Честное слово, я не знала, что ей ответить.
Оставшись в одиночестве, я долго искала Флопси. В какой-то момент мне даже показалось, что свинка забралась в мешок с закусками и Любаша унесла ее с собой. В конце концов Флопси нашлась под батареей, замаскированная под грязную тряпку для вытирания пыли. В этот момент позвонила Светка.
– Послушай, ты, – взвинчено сказала она. – Я понимаю, что все эти гребаные сокровища ты уже пожертвовала в фонд помощи голодающим собакам Аргентины. Плевать! Но может быть теперь, после всего, ты все-таки уберешься из этой своей гребаной коммуналки?! Я понимаю, что ты обожаешь свою инфернальную Лиговку и ее пролетариат! Но ты сама ему противопоказана, понимаешь?! У пролетариата от тебя начинается несварение желудка! Петербург Анжелики Аполлонской! Тьфу! Возьми у меня денег, или у Настьки и купи себе отдельную квартиру. Если хочешь, я дам тебе денег взаймы. Ты мне их потом вернешь. Когда-нибудь. Продай свою комнату Братку, пусть они с Дашей поженятся и воспитывают всяких детей – тех, которые уже есть у нее в брюхе, тех, которые остались от Кривцовых, и того, который останется от Ксении, когда ее посадят, и тех, которые еще у них там случатся! Это будет достойная смена…
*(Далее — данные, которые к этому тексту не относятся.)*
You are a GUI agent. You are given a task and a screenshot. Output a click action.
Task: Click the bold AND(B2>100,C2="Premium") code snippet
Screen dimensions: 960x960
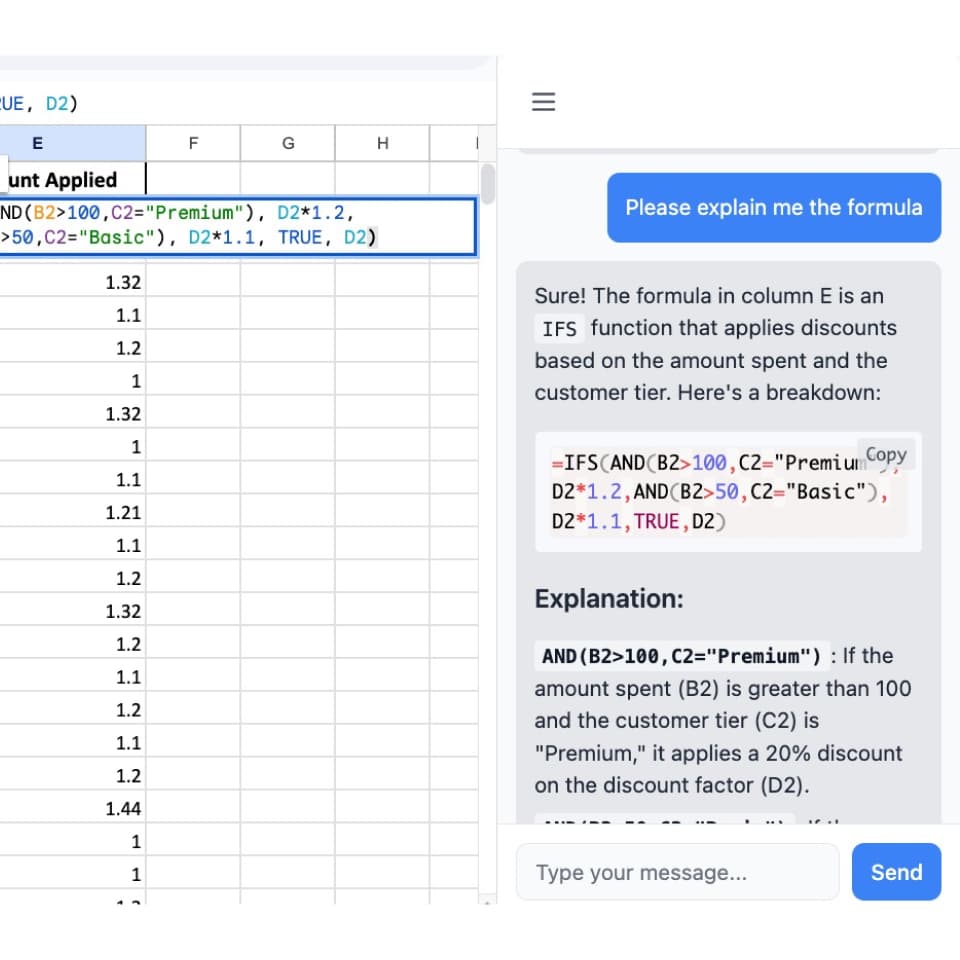click(x=681, y=657)
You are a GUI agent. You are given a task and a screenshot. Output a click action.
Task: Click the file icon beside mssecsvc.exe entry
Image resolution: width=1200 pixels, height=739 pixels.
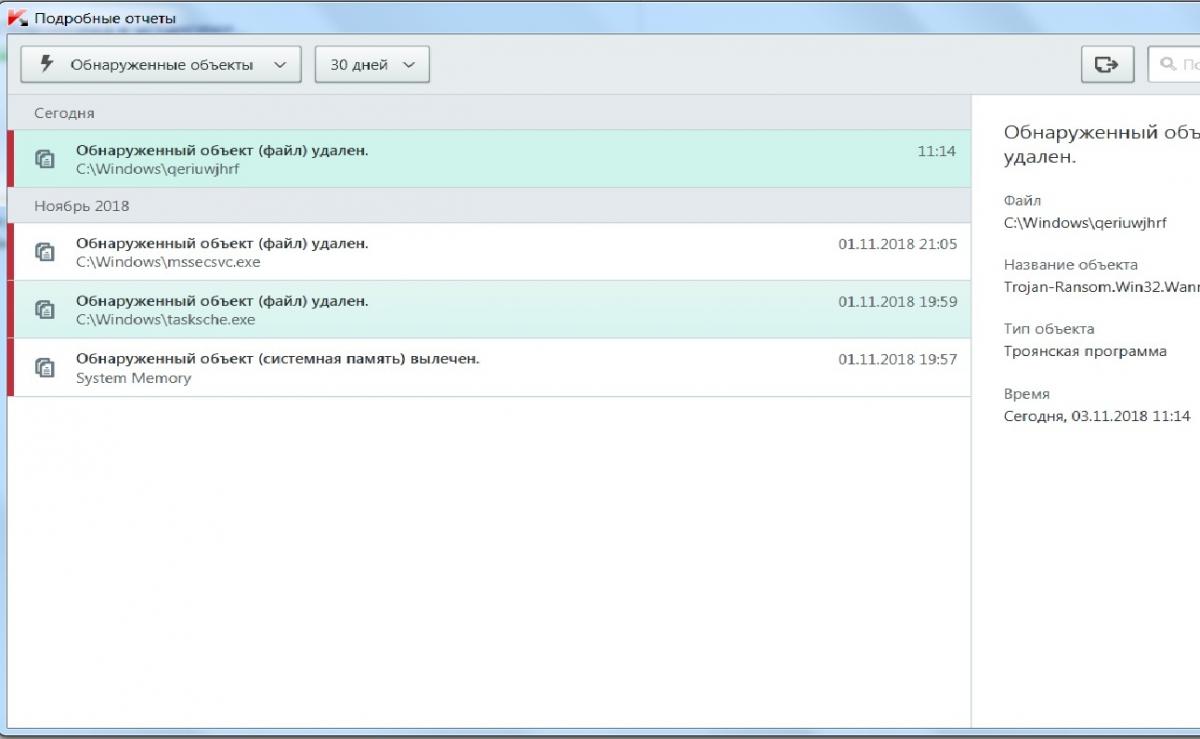[44, 252]
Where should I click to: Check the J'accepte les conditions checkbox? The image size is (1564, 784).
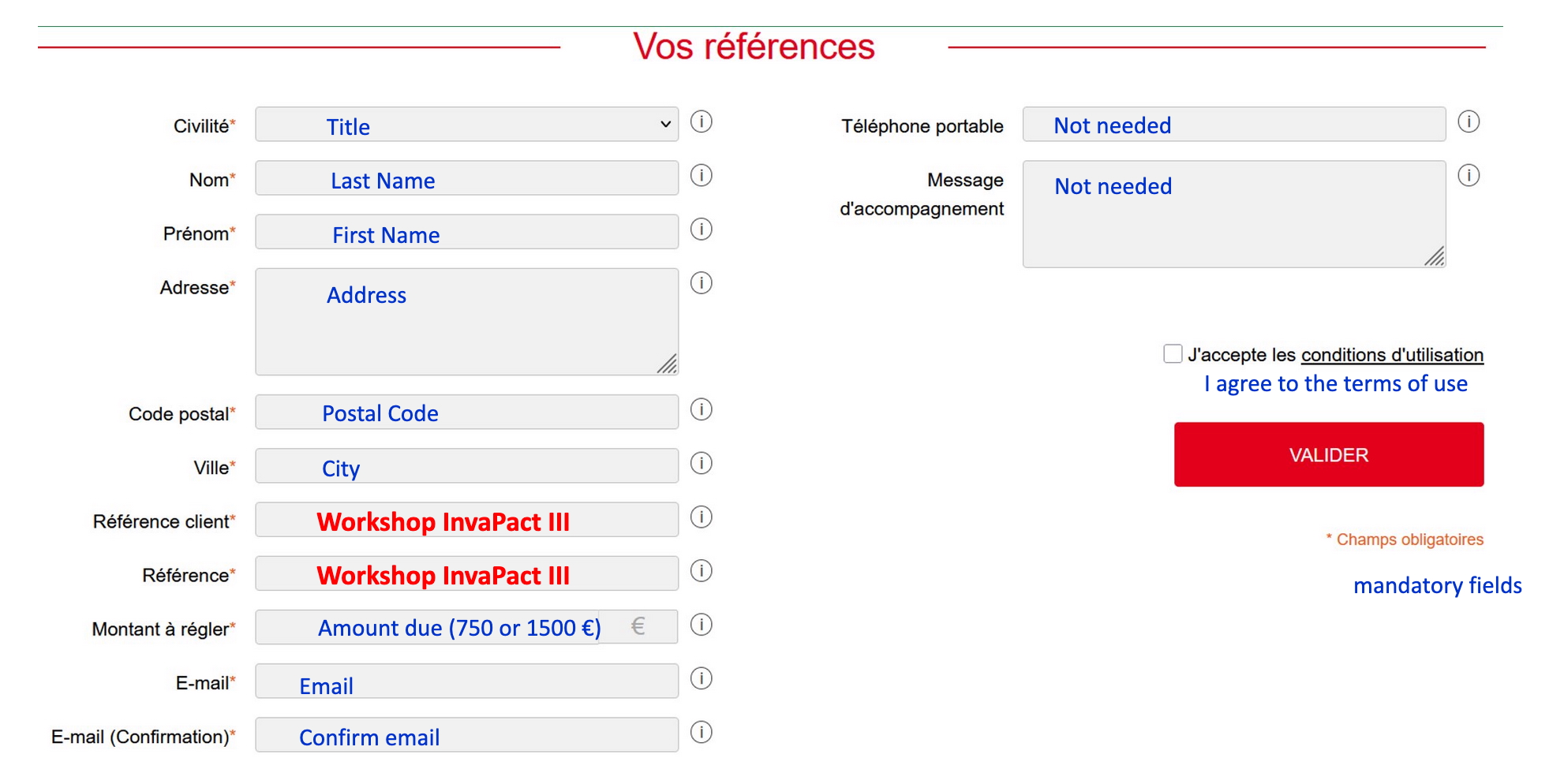click(1173, 354)
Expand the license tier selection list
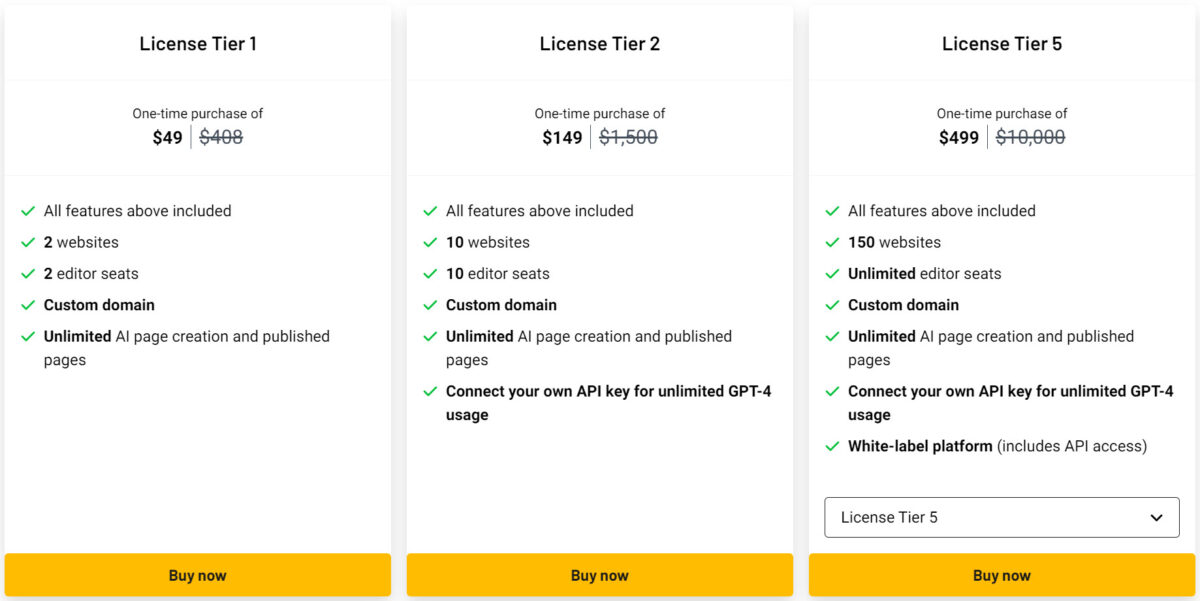 1001,517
– Светка! Светка! – крикнула я. – Замолчи сейчас! – она замолчала. – С этим… экстракорпоральным оплодотворением … ничего не вышло, да?… Ну и черт с ним! Неизвестно еще, что бы там родилось! Кому это вообще надо! Не мышонка, не лягушка, а неведома зверюшка…
– Ты со своей гребаной психологией ничего не понимаешь! – всхлипнула в трубке Светка. – Ничего…
На следующий день утром я вышла в коридор и взгляд мой как всегда упал на полки, заставленные разноцветными книжками. «Убить и умереть»; «Смерть прекрасна»; ироническое – «Концерт для мумии с оркестром»…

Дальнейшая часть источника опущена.